İskenderpaşa Camii Şerîfi Sâbık İmam ve Hatîbi Merhûm Muhammed Zâhid Efendi Hazretleri:

 

“PARTİLER HİÇ DE DOĞRU OLMAYAN BİR TEŞKÎLÂTDIR…”


“HERKES KENDİ MENSUB OLDUĞU PARTİYE ONU MÜDÂFAA SADEDİNDE ÇOK GAYRET SARFEDER…” 

 

“Muhalifi olan partiyi devirmek ve onu haksız çıkarmak için çabalar. Bu hususda YALAN YANLIŞ her türlü PROBAGANDAYI MEŞRÛ’ SAYAR. Bunlar artdıkca büyük bir nehir birçok kollara ayrıldığı zaman nasıl zayıflarsa, işde milletler de böyle bölündükleri zaman öyle zayıflarlar. O zaman her kafadan bir ses, bir nizâm, bir düstûr çıkar. Ammâ hepsi de birbirine muhâlif ve mugâyirdir. Birinin istediği ve beğendiğini diğeri istemez ve beğenmez.”

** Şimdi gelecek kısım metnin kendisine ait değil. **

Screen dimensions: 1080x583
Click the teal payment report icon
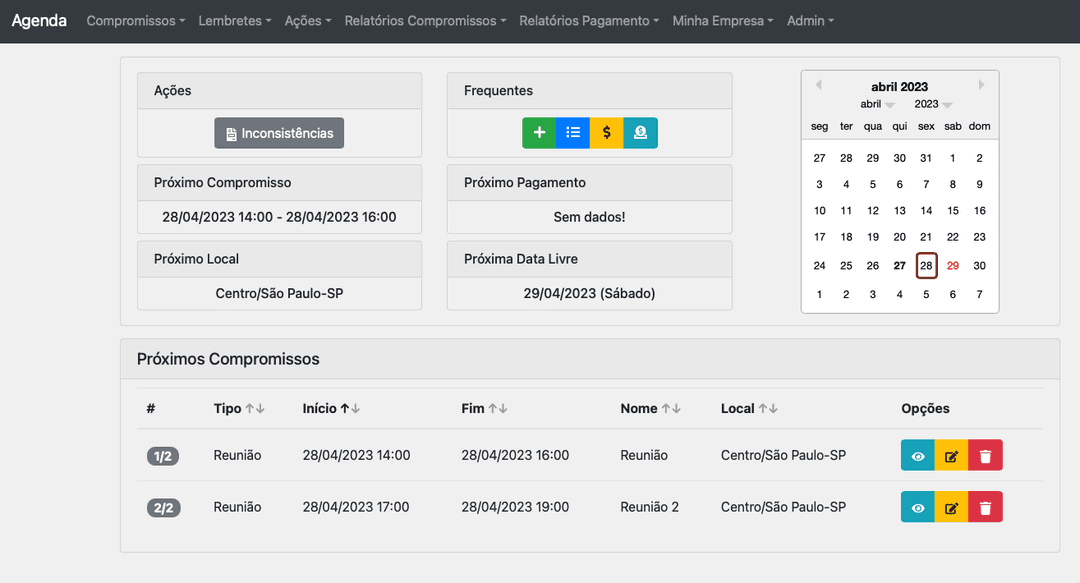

MASONLAR RASÛLULLÂH’IN ZAMÂNINDAKİ MÜNÂFIKLARDAN DAHA EŞED, MASKELİ KİMSELERDİR

“Hiçbir kardeşin, kendi öz kardeşine yapamadığını, bir müslüman, din kardeşine en âlâsını ve en güzelini yapar ve yapması da lâzımdır. Halbuki, bu gün insanlar, bu kardeşlik râbıtasının lüzûmunu anlamamış ve hissetmemiş olacaklar ki, çeşitli cemiyetler kurmuşlar; herbirine ayrı ayrı isimler takmışlardır. Meselâ, masonların bile kaç çeşit locaları vardır. Fakat hiçbirinin teşekkülleri, islâmî bir gâye ile değildir. Müslüman olmadıkları için de hiçbir sevâb yokdur. Sevâb olmadığı gibi, müslümanlık dışında, belki de mülümanlığa zararlı olmaları sebebiyle, bu gibi cemiyetlerden fayda umarak, onlara girmek kadar mânevî tehlikesi büyük bir şey olamaz. Çünki, bunların ne kadar şöyle yardım ederiz, böyle faydalı oluruz diye yapdıkları probagandalar da yalan ve dolandan ibâretdir. Sonra bunların bir kısmının da kökü dışarıda olduğundan, hırıstiyan veya yahudî teşkilâtı olmaları i’tibârıyle bunlara girmek İslâm’a hıyânetdir. Hiçbir akl-ı selim sâhibi müslüman, altınlara gark olacağını bilse dahî, böyle İslâm’dan gayrı, hatta İslâm’ın zıddı gayelere hizmet eden cemiyetlere girmez ve girmeyi kendine zül addeder, aynı zamanda girenleri de sevmez ve onlardan nefret eder. Buğz-ı fillâh edib, onları kardeşlik defterinden siler. Zîrâ bu gibi menfaatperest insanlar ki, dünyâda nâil olacakları menfaatlere tamâ’en, yabancı ülkelere hizmet eden cemiyetlerin gâyelerine bilerek veya bilmeyerek hizmet eder ve İslâm’ın yıkılması bahasına da olsa, artık onların, o cemiyetin emirlerine uymak mecbûriyyetinde kalırlar. Ondan dışarı da çıkmazlar. Çünki, cemiyetlerin programına uymayı önceden taahhüd etmişdir. Yazık bu gibi hasîs adamların hâline!..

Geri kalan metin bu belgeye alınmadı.